Pieds nus, comme tout l’équipage, sanglé dans un étroit pantalon de toile qui l’emprisonnait des reins aux mollets, et sur lequel s’érigeait un torse puissant sculpté de longs muscles lisses, il avait la perfection physique inquiétante des grands fauves. Le voir grimper dans les haubans pour serrer une voile avec l’aisance d’un sombre guépard était un spectacle de choix... Et le visage, un instant entrevu, ne déparait pas l’ensemble, au contraire !

Elle en était là de ses réflexions quand une main saisit son bras et, par ce moyen, la hissa plus qu’elle ne l’aida à monter jusqu’à la dunette.

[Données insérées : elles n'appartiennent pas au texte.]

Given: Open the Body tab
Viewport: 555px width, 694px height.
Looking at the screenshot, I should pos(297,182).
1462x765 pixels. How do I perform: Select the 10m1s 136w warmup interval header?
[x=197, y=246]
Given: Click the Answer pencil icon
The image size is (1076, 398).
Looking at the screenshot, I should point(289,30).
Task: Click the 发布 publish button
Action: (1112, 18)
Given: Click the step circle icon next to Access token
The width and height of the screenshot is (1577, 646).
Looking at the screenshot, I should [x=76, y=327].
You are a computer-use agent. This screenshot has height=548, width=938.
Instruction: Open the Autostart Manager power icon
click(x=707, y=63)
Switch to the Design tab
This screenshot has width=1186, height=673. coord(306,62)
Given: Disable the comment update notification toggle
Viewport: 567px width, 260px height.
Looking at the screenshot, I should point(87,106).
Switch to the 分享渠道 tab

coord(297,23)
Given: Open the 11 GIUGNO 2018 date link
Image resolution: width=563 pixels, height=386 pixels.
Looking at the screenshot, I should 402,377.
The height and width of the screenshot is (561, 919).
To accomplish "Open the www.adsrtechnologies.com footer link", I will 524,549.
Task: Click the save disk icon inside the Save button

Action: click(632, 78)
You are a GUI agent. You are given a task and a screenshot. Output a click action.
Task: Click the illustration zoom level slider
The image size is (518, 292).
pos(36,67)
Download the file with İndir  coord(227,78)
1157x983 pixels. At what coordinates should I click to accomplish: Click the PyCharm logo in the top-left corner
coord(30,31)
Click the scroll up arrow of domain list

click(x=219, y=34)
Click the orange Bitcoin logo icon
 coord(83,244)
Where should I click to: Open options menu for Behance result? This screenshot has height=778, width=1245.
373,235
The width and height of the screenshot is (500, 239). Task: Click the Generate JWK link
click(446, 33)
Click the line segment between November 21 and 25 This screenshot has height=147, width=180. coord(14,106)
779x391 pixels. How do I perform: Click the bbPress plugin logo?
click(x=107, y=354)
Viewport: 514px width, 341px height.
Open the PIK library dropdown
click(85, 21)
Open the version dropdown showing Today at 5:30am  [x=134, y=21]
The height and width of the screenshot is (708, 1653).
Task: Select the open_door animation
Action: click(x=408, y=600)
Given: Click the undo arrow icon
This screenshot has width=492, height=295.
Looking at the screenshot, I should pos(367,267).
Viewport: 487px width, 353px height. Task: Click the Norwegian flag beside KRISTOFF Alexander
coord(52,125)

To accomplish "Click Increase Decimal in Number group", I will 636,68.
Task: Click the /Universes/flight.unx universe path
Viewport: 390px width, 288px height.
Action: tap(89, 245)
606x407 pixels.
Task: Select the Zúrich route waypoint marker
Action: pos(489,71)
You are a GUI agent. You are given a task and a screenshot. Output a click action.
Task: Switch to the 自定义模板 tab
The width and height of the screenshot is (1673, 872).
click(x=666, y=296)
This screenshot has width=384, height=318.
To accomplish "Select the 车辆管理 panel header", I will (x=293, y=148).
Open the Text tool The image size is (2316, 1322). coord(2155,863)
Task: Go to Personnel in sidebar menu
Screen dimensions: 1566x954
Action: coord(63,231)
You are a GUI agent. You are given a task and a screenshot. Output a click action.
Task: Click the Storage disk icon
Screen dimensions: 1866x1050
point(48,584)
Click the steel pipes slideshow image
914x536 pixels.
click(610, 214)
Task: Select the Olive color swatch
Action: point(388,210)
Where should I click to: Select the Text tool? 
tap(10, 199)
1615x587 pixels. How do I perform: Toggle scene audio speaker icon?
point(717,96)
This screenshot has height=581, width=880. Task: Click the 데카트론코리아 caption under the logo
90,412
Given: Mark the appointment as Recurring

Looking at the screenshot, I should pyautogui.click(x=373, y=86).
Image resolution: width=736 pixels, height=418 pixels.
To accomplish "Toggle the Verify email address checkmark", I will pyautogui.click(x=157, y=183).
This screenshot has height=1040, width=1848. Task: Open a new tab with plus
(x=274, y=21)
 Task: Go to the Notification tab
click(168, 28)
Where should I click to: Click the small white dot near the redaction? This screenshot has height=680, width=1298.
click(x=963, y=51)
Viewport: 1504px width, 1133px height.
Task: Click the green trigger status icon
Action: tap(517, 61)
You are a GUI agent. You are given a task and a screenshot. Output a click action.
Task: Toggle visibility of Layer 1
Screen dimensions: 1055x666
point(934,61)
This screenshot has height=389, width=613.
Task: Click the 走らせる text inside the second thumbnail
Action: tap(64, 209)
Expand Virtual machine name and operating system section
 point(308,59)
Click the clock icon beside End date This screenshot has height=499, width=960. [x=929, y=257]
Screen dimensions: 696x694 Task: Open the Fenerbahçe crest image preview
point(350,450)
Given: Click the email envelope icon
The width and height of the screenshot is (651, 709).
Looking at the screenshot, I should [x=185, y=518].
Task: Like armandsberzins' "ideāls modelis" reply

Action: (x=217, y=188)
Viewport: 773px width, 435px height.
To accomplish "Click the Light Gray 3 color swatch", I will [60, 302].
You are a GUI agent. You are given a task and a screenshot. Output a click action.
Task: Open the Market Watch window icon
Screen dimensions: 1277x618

— Que faites-vous là ? s’écria Jason Beaufort. Pourquoi diable êtes-vous sortie de chez vous par ce temps ? Vous avez envie d’être emportée par-dessus bord ?

Il paraissait franchement mécontent, mais Marianne nota, avec une intime satisfaction, qu’une inquiétude perçait sous le reproche.

— Je cherchais votre médecin. Agathe est malade à mourir. Elle a besoin de secours car elle a failli se trouver mal en m’apportant mon petit déjeuner !

— Aussi pourquoi est-elle allée le chercher ? Votre femme de chambre n’a rien à faire dans la cambuse, princesse. Il y a, grâce au ciel, des serviteurs qui, sur ce bateau, s’occupent du service intérieur. Tenez, voici justement Tobie, c’est lui qui est chargé de veiller à ce que vous ne manquiez de rien.

Un nouveau Noir venait d’apparaître, émergeant des cuisines avec un seau d’épluchures. Celui-là avait une bonne figure lunaire, cernée d’une couronne de cheveux grisonnants et folâtres qui faisaient de son crâne chauve un îlot bien ciré battu par la tempête. Le sourire béat qu’il offrit à son maître fendit son visage d’un croissant neigeux.

— Va dire au Dr Leighton qu’il y a une malade dans le rouf ! ordonna le corsaire.

— Vous avez beaucoup de Noirs, à bord ? ne put s’empêcher de demander Marianne dont les sourcils s’étaient froncés légèrement.